:: Record set ::

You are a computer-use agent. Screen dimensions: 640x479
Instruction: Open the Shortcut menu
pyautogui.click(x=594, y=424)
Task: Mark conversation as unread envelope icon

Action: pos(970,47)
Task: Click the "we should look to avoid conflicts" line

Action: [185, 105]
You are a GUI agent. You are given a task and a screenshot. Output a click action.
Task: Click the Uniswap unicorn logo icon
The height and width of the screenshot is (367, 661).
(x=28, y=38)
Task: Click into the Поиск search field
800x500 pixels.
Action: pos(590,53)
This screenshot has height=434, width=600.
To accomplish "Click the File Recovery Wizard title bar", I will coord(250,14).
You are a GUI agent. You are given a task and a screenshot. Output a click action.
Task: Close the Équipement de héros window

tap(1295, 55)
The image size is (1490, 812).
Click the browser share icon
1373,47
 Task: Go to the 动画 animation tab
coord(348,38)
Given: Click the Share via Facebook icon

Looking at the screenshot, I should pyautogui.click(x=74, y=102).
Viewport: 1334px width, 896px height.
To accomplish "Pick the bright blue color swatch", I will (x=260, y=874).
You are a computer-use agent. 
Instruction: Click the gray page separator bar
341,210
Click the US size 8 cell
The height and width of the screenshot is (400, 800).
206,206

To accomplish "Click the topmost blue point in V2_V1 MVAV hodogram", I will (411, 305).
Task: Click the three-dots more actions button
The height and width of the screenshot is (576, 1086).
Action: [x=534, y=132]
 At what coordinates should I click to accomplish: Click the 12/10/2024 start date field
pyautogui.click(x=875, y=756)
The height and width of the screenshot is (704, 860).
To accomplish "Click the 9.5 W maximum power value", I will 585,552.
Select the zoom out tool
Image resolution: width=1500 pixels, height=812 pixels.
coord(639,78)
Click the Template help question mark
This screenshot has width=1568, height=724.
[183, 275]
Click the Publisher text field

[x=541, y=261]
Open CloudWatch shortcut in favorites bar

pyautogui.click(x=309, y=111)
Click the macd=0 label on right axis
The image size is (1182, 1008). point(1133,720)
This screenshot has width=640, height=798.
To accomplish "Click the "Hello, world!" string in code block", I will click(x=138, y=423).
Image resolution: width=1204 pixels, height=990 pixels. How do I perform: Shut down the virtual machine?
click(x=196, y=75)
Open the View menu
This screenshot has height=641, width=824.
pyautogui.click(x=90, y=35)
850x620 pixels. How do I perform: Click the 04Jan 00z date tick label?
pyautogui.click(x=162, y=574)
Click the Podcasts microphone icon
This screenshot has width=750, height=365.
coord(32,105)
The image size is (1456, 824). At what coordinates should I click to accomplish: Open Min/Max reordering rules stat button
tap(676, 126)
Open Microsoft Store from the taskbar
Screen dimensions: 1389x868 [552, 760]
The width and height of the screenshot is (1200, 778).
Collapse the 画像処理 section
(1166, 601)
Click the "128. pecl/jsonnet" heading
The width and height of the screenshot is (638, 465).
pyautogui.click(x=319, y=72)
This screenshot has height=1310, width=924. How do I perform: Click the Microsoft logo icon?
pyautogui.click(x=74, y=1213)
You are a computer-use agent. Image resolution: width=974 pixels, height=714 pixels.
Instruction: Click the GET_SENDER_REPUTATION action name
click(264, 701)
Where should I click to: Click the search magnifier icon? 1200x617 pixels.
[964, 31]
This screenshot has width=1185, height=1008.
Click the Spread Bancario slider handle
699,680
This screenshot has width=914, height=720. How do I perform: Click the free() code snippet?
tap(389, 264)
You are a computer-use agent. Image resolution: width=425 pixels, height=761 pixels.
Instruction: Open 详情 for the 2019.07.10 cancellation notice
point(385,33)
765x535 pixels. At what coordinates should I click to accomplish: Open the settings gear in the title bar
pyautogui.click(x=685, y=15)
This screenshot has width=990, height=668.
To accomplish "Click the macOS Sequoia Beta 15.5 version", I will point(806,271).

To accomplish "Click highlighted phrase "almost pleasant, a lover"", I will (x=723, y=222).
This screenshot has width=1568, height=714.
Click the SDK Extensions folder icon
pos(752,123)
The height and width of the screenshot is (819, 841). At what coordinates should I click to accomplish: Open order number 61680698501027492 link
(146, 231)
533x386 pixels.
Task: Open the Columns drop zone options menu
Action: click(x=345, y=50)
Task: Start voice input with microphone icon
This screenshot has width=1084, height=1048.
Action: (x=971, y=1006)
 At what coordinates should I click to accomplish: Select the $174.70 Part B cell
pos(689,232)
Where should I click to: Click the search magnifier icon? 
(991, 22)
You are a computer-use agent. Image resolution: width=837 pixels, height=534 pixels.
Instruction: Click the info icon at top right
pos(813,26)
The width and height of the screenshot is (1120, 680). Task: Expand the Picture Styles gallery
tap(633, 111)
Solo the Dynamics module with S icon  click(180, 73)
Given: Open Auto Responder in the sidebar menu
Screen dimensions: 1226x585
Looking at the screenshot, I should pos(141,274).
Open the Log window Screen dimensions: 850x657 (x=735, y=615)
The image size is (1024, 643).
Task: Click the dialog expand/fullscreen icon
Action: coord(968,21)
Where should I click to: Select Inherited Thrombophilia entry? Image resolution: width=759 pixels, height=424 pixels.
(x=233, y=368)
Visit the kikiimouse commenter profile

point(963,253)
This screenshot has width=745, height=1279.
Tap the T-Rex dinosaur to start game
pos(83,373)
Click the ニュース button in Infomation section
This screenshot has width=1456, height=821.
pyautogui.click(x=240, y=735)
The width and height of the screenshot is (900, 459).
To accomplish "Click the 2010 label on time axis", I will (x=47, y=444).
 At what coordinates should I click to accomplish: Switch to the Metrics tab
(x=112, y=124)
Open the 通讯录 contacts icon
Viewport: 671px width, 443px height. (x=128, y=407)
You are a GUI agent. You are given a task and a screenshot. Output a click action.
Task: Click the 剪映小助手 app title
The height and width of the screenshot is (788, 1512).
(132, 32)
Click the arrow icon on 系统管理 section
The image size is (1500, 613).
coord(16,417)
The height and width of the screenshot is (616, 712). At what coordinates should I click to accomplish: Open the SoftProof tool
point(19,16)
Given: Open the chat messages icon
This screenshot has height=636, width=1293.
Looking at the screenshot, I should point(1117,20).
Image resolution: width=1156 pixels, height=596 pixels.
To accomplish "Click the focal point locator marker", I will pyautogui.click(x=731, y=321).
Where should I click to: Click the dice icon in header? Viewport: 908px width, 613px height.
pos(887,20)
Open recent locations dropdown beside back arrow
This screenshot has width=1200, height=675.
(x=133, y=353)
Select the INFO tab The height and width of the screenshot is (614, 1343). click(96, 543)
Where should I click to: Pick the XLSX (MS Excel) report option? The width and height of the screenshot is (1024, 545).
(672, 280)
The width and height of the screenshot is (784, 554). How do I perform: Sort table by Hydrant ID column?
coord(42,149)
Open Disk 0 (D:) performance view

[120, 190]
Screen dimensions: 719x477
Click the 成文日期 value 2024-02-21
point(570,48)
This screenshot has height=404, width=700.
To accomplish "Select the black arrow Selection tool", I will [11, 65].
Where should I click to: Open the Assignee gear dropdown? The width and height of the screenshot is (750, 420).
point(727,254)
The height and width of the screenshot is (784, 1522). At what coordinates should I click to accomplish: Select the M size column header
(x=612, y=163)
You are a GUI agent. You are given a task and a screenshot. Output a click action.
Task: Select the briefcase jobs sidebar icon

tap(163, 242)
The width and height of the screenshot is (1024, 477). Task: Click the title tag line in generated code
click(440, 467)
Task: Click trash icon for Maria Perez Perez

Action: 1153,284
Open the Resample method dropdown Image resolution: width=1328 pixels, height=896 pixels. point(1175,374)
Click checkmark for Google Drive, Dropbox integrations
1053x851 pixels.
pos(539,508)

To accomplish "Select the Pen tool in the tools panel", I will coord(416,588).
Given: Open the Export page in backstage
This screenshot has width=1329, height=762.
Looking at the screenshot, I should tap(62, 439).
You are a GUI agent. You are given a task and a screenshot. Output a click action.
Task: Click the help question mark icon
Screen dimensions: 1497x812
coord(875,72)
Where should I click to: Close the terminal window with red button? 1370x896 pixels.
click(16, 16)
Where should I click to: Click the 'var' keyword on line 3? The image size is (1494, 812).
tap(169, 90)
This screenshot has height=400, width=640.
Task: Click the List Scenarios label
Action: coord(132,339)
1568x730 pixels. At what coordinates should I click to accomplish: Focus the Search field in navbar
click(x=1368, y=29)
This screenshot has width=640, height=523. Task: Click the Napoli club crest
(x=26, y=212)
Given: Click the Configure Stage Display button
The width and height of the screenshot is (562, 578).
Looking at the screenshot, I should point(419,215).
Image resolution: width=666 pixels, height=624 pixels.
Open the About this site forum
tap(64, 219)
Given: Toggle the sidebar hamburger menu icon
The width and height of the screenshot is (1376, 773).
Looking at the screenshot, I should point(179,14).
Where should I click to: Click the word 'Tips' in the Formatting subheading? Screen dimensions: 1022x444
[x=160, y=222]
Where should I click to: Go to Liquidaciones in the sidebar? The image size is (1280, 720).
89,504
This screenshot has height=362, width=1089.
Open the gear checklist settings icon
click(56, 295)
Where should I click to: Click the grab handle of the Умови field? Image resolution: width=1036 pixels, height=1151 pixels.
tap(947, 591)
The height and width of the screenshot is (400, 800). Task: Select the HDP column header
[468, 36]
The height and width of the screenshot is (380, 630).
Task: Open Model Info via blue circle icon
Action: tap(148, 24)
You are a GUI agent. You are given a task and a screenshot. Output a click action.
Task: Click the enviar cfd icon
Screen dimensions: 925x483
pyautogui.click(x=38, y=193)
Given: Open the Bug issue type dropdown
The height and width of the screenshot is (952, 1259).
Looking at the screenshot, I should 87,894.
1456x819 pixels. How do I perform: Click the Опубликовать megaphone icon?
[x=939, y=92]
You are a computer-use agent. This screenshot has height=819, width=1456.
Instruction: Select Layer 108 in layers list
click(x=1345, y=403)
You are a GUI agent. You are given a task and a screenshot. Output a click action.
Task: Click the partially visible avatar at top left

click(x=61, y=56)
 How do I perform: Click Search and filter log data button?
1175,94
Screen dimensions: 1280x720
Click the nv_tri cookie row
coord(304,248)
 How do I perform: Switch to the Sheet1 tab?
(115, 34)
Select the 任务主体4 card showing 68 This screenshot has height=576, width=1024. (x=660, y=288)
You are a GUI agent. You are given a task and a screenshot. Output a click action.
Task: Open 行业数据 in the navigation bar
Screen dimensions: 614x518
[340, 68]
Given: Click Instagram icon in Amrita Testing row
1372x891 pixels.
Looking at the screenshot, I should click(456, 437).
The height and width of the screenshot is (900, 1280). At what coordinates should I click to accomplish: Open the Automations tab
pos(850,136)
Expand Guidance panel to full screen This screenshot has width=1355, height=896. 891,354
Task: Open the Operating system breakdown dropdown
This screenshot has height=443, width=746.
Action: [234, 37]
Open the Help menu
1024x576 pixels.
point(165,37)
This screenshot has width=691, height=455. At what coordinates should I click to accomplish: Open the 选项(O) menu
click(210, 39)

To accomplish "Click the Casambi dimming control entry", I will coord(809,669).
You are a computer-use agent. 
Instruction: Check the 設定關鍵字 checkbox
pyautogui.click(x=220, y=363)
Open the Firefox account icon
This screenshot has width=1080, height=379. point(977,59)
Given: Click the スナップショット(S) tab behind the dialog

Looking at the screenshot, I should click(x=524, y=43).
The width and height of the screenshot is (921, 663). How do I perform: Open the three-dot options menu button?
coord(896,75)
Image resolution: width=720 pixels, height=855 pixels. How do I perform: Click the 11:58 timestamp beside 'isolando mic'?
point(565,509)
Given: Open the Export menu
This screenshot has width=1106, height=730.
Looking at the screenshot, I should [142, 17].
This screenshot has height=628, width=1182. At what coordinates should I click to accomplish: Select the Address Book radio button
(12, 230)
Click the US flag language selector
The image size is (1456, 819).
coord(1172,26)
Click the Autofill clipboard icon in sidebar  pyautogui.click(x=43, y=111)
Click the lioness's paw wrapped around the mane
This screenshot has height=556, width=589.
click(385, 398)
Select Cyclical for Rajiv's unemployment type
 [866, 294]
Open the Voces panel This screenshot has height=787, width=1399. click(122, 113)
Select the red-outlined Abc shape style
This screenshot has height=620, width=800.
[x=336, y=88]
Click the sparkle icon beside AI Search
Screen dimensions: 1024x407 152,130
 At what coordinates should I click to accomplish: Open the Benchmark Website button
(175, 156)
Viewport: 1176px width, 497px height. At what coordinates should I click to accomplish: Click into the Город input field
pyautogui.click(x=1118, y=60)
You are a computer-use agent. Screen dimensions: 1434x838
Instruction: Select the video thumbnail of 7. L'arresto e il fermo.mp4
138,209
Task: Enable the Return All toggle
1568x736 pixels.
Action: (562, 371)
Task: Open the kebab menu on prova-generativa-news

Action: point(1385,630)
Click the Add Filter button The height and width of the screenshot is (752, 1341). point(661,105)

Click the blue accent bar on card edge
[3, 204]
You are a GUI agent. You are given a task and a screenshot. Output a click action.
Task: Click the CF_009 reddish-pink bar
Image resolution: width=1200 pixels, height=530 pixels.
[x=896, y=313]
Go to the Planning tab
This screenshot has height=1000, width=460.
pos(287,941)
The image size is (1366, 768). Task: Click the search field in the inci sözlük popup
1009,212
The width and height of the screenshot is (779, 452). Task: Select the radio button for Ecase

:::

Copy out the items from the line with "Open Disk 0 (D:) performance view" to the line with "tap(163, 242)", exactly as they appear.

The answer:
Open Disk 0 (D:) performance view

[120, 190]
Screen dimensions: 719x477
Click the 成文日期 value 2024-02-21
point(570,48)
This screenshot has height=404, width=700.
To accomplish "Select the black arrow Selection tool", I will [11, 65].
Where should I click to: Open the Assignee gear dropdown? The width and height of the screenshot is (750, 420).
point(727,254)
The height and width of the screenshot is (784, 1522). At what coordinates should I click to accomplish: Select the M size column header
(x=612, y=163)
You are a GUI agent. You are given a task and a screenshot. Output a click action.
Task: Select the briefcase jobs sidebar icon

tap(163, 242)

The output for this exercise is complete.